The youngest of four children, Ruth was born on Mar. 16, 1938, in Palo Alto, CA, to Robert (Bob) Emerson, noted biophysicist and early researcher into photosynthesis, and Claire (Tita) Garrison, great grand-daughter of American abolitionist, William Lloyd Garrison.

 


She spent her early years in Pasadena, CA. She and her family enjoyed Sierra trips summer and winter. She spent time with her father at the Manzanar Relocation Camp, where Bob coordinated the work of Japanese interns on the Guayule Project, learning how to grow this rubber-containing desert shrub as a potential replacement for natural rubber from sources cut off from the West by WWII. In 1946 the family moved to Urbana, IL, where Bob was Professor in the Botany Department of the University of Illinois until his tragic death in an airplane crash in 1959.

 

                                                         Ruth at University High Schol Prom     1954

 

Ruth attended University High school, where she had her first exposure to dance under the inspiring mentorship of Mim Rosen. She was an undergraduate at Radcliffe College, where she spent all her spare time dancing and studied summers at the American Dance Festival in New London, CT, with Louis Horst and José Limon. She graduated from Radcliffe in 1958 with a BA in Mathematics.

 


 

 

After college, she supported herself by writing school math texts while taking dance classes at the Martha Graham School, the Merce Cunningham Studio, and the Robert Joffrey School of Ballet in New York and performing with the Dancemakers in Boston.

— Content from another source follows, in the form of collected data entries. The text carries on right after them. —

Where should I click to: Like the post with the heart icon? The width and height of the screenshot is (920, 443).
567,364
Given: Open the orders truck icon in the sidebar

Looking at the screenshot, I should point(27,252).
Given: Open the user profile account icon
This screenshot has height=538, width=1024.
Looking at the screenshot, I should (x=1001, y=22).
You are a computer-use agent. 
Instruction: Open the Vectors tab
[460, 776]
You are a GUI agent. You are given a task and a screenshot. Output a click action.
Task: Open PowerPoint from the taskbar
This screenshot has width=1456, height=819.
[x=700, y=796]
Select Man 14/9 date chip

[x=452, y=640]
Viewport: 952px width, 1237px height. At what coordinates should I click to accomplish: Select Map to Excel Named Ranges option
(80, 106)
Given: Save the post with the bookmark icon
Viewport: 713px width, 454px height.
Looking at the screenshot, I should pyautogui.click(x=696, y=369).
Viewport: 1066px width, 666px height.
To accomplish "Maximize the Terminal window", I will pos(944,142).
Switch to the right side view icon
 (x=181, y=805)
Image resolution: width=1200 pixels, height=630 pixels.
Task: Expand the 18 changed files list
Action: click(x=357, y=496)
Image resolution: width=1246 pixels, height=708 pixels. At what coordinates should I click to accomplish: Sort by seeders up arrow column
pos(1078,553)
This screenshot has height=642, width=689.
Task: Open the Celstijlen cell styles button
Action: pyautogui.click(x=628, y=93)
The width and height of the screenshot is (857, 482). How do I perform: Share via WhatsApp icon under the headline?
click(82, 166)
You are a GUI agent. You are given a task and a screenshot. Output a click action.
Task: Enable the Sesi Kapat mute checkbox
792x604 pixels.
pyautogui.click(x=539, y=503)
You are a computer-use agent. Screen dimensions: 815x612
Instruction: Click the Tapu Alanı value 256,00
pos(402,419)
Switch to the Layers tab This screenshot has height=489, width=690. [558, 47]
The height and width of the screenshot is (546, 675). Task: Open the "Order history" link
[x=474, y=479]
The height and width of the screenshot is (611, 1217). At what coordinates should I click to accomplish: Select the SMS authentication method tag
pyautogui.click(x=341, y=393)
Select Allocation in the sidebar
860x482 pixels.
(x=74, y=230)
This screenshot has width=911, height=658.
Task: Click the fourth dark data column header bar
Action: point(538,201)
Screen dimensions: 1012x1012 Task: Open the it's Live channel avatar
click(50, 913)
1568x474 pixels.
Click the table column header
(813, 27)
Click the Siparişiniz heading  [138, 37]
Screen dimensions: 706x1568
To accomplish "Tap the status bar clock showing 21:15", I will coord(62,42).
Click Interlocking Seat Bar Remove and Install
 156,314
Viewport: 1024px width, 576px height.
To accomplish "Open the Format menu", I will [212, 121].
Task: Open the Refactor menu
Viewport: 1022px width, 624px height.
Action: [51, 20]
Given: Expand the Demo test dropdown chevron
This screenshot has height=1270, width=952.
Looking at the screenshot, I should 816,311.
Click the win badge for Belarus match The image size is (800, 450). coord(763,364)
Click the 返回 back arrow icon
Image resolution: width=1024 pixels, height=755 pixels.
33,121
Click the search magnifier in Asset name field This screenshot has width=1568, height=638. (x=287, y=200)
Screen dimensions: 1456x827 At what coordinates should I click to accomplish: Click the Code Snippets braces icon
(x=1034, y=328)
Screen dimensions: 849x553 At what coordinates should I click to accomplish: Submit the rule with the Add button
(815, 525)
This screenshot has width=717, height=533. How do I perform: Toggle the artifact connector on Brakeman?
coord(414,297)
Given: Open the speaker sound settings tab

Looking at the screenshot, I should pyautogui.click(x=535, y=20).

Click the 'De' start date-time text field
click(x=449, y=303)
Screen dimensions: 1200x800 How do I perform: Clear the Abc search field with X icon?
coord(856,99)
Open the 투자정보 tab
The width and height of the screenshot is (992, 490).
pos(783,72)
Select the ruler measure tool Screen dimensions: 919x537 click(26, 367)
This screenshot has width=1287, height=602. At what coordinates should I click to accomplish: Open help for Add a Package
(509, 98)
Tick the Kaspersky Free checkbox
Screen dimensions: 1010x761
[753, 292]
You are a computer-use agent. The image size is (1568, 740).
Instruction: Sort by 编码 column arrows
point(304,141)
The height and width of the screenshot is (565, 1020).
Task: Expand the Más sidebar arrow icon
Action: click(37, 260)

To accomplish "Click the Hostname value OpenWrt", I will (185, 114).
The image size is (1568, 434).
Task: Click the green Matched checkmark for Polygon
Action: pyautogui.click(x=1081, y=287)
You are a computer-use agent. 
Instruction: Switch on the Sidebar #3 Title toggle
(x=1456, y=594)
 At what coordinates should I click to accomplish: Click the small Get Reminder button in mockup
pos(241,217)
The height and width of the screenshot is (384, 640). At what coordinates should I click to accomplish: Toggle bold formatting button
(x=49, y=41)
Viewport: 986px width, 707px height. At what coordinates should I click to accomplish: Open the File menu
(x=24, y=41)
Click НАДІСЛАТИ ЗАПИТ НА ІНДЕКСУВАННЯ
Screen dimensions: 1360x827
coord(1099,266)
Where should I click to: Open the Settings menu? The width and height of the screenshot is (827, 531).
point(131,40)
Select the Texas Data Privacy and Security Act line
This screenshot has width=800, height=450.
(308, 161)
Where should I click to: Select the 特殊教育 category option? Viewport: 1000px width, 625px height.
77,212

In New York she danced with the Pearl Lang Company.

 


 

She was a founding member in 1962 of the Judson Dance Theatre, pioneers of the formal, minimalist movement style now known as Postmodern Dance. (See, e.g., Don McDonagh, The Rise and Fall and Rise of Modern Dance; Sally Bane, Terpsichore in Sneakers: Postmodern Dance and Democracy’s Body Judson Dance Theatre 1962-1964).

 

 

In 1964, she married theoretical physicist, Michael Wortis, moving first to Berkeley, CA, where she danced with Ann Halprin and then to Paris, France, where she performed and choreographed at the Theatre d’Essai de la Dance. After Paris, she drove with her husband across the Middle East, climbing mountains in Iran and Afghanistan, and then spending the fall in Lahore, Pakistan, before returning in January 1966, to Urbana IL, where she had grown up.

 

 

In Urbana she had her two daughters, Naomi and Rachel, while continuing to perform and to choreograph. From 1968 to 1973 she held a part-time faculty position in the Dance Department at the University of Illinois, teaching technique and doing undergrad advising. She completed an MA in Dance at the University of Illinois in 1973 under Margaret Erlanger and Jan Stockman Simonds.


 

 

She founded a dance company, Somedancers, Inc., which performed in Champaign/Urbana 1974- 1978. In 1979, she studied in New York City and became a Certified Laban Movement Analyst. From 1981 to 1987 she taught dance and choreographed musicals at University High School, where she had spent her own high school years and where her daughters were then students. She held a residency at the Radcliffe Institute in 1986-1987.

 


 

In Fall 1987, the family moved to Vancouver, BC, Canada. Ruth served on the Committee that developed the first BC Provincial Dance Curriculum for BC schools under the Provincial Ministry of Education. As a Sessional Instructor at the Centre for the Arts and an Adjunct Professor in the Department of Education at Simon Fraser University, she developed and taught a program to offer this material to student teachers.  She also continued to perform and to choreograph locally, and she offered dance courses at local community centres. She served nationally on the grant selection committee of the Canada Council, Dance Section.

 

Both before and after the move, the family enjoyed regular backcountry travel vacations in the beautiful wilderness regions of the US and Canada, camping, hiking, climbing, sailing, canoeing, and kayaking, together and with dear friends.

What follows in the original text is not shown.